Working with this in mind, this is how the ‘builds’ (the term used in my worksheet) are defined:
These are the Parent Builds, which control slot compositions. Attackers have 3 kinds of attacks available in their attack slots (slots 1-12, I’ve truncated it to spare your eyes). Supports have support slots EVEN in their attack slots that automatically replace depending on the situation). And Disruptors have a lot of slot types.
These are the build types. Notice that HP/ATK/HEAL are also normalized. Normalization means that duplicating values are placed in a separate table to be defined and referenced; that way, when a repeating value is changed, you only change ONE REFERENCE. What that means to say is that, by having only 1 column to reference, I can quickly change the ceiling, median and floor values. I hope that was clear.
Here are the current values for low, medium, and high.
If a battle is 3vs3, It takes 4-5 attacks to kill 1 monster; this translates to roughly 1-2 turns. With jackpot combinations, which is a mechanic that adds party damage for getting a three of a kind, the normal total duration of a 3vs3 battle is around 4-5 turns. The complete battle cycle however allows for 6on6 — a much longer battle, which helps for strategy. Why is this so important?
Because turn length defines the pacing of the game.
You probably have some opinions on how the roles are defined: there may not be enough ‘definition’ between types, maybe, or they all look the same, or it is overwhelming.
It really is. But that is a problem for another day.
Moving on: with all that defined, you must be wondering, how do I automate the slot generator?
VBA Macro to the rescue!
I hope the programmers don’t see me programming. This is embarrassing.
Above is a tiny script that I am currently refining. Basically it accepts a range, and for each cell, gets the Build type, then references the ParentBuild from the Build sheet, then copies the slots and pastes them, then moves on to the next cell in the loop. There are some functions — getBuildSlots & copyPasteBuildSlots — that are not included in this shitty sample.

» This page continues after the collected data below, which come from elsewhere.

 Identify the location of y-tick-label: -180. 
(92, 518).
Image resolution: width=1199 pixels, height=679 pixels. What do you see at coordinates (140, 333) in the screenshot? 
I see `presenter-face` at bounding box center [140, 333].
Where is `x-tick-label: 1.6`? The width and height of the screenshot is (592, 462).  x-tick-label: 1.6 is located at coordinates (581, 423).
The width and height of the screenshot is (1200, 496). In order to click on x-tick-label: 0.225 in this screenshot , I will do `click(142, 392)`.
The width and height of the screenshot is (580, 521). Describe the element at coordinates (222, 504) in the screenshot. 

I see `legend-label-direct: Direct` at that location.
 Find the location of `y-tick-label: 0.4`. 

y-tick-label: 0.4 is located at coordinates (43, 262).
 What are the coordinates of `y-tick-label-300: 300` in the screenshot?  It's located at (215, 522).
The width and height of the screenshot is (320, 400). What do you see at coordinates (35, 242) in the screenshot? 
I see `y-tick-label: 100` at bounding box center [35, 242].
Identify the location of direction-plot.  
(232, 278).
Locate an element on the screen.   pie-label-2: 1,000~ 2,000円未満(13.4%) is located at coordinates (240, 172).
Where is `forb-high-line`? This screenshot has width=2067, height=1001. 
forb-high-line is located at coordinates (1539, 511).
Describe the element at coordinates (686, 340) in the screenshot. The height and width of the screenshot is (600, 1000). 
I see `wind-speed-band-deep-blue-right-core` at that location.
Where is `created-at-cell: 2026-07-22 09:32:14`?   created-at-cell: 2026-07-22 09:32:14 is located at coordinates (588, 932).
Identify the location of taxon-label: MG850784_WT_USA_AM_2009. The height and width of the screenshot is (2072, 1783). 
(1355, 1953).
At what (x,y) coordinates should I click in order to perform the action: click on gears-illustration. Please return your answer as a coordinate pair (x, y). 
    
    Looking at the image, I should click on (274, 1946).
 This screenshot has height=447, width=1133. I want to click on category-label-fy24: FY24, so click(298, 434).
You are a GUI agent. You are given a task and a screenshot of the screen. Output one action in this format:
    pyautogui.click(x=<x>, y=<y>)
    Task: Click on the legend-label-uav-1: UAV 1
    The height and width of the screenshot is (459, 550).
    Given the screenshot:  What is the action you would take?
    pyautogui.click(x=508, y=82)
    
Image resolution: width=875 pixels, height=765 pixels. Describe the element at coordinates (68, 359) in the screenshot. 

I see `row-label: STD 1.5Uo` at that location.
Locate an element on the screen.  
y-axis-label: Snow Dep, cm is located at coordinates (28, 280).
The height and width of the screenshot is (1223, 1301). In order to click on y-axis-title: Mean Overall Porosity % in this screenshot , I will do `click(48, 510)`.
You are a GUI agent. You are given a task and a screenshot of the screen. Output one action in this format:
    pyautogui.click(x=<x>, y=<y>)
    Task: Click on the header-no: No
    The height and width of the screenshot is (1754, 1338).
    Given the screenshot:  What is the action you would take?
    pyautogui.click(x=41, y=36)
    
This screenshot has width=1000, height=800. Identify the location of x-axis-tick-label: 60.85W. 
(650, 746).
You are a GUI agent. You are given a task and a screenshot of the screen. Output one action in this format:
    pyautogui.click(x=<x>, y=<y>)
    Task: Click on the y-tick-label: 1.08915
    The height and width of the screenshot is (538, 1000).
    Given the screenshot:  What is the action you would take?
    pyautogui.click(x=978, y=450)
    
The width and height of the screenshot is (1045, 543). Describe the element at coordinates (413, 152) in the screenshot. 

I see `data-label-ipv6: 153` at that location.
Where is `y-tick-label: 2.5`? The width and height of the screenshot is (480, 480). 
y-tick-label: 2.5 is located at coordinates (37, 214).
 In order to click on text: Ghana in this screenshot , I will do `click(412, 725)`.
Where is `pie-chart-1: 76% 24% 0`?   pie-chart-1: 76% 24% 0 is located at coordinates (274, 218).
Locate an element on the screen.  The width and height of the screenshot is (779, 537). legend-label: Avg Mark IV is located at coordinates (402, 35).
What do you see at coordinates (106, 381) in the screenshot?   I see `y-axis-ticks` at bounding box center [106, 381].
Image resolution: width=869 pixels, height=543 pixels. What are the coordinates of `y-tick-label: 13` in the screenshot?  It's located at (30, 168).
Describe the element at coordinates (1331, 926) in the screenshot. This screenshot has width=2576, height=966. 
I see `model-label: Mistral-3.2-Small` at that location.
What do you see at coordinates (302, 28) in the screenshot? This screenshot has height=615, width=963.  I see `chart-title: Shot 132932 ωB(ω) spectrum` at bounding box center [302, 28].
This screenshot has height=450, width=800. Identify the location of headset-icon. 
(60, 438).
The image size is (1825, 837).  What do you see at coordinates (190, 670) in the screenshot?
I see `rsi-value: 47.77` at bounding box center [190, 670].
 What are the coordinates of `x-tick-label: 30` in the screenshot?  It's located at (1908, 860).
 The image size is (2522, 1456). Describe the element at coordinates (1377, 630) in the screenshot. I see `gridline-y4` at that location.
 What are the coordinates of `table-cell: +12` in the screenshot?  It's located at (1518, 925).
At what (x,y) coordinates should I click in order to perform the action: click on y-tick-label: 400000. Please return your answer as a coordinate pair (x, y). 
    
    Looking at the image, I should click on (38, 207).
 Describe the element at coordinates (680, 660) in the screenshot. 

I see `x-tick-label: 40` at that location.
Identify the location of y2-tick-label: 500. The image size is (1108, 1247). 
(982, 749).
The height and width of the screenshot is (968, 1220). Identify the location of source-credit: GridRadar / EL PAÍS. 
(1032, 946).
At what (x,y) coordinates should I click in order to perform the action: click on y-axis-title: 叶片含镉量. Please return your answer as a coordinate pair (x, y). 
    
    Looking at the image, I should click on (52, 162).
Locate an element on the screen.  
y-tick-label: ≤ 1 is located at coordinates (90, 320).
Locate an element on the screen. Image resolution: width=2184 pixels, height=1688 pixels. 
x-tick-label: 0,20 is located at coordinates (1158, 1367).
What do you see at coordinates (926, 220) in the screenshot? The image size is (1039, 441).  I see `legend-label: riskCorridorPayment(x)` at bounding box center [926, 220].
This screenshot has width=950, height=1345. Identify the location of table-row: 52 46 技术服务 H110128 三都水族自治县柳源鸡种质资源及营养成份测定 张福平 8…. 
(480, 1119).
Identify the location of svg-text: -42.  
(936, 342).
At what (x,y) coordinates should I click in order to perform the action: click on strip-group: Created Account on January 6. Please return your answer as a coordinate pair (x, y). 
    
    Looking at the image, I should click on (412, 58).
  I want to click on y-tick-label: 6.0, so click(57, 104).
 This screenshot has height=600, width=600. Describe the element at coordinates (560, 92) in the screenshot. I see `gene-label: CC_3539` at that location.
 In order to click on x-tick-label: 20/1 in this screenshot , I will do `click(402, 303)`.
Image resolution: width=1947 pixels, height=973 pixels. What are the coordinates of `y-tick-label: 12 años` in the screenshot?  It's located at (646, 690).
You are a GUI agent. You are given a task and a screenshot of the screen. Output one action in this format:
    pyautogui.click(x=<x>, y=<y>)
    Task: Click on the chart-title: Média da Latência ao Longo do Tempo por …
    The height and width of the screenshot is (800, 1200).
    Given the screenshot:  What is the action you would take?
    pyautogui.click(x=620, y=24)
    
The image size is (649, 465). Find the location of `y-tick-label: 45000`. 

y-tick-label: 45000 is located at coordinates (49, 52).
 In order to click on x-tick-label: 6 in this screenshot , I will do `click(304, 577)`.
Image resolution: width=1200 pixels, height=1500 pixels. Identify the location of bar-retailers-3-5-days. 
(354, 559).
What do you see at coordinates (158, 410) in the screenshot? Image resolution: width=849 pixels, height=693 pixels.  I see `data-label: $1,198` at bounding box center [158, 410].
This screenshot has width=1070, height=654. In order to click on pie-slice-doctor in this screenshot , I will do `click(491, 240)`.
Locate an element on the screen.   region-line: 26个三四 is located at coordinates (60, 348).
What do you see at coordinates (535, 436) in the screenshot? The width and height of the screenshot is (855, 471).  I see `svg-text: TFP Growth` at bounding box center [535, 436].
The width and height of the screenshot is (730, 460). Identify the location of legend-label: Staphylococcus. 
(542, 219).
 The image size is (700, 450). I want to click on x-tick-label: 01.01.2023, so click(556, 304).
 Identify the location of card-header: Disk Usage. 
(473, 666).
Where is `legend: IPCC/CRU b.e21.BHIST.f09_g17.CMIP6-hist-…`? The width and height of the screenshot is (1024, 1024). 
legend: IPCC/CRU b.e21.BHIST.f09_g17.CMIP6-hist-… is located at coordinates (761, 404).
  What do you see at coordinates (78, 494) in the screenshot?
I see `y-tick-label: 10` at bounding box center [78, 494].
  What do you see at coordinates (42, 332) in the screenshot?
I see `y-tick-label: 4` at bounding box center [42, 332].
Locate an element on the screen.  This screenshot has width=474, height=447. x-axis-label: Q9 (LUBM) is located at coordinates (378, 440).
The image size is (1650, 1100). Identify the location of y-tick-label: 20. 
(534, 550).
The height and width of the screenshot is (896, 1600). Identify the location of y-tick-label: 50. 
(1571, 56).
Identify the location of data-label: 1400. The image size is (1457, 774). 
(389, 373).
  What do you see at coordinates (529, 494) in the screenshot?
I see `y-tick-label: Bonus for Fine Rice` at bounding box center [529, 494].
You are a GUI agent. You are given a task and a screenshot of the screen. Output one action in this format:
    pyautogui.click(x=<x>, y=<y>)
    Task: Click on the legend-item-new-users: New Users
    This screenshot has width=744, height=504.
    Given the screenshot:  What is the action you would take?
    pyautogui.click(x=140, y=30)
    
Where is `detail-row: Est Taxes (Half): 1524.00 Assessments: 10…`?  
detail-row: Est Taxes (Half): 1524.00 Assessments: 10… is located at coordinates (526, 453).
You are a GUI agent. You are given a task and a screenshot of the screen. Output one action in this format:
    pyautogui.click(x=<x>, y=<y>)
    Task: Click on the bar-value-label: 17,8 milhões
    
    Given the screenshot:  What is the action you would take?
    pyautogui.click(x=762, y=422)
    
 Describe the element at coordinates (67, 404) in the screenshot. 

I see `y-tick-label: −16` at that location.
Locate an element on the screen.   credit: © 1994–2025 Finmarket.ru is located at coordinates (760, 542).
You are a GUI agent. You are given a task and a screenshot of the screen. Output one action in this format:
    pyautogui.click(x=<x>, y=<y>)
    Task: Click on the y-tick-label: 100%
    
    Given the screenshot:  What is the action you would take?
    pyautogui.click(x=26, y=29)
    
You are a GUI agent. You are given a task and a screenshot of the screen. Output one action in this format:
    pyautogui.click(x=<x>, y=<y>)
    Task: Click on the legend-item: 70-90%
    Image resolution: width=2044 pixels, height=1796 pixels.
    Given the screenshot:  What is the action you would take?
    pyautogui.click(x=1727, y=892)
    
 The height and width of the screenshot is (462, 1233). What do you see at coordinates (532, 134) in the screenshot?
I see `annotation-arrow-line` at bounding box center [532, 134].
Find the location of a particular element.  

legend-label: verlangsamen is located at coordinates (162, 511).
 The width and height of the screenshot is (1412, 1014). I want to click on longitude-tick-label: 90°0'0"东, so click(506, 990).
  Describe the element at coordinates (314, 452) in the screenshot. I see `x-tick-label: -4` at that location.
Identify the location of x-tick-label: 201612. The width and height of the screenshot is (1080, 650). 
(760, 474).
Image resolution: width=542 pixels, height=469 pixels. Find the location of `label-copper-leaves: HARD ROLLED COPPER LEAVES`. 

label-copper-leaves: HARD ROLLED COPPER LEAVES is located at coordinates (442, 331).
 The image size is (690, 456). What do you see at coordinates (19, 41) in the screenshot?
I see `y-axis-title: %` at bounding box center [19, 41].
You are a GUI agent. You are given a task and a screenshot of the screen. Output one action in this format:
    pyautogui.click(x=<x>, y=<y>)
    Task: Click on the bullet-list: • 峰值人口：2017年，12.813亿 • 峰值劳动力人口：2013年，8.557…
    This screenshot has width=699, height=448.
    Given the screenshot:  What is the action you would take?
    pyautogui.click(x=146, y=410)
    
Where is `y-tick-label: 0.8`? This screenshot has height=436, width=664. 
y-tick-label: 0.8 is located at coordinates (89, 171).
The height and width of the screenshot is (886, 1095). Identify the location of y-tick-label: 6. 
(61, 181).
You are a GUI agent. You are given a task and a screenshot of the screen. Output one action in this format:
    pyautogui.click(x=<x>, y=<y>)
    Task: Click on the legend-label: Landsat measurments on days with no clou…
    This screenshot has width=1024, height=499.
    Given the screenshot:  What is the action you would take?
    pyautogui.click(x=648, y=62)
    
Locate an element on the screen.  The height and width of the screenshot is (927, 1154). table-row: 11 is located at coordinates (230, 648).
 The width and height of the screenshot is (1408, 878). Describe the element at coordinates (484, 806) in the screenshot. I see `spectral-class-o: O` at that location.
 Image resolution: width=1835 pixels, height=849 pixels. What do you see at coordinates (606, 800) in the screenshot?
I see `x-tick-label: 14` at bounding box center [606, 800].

Also, you’re going to laugh, but this took me 2 days of breaking things to do. I haven’t coded in a very, very long time. For the record I was also coordinating my team! I was doing other stuff!
We’re almost done.
The slots that are copied can be seen in the first table up there (Parent Builds). They are not actually the slots of the game, but slot templates. See the table below if you’re not dead from all the lecturing:
AOE means area of effect, in case you were wondering.
Anyway, hope you guys had fun with this post. I put a lot of effort into it!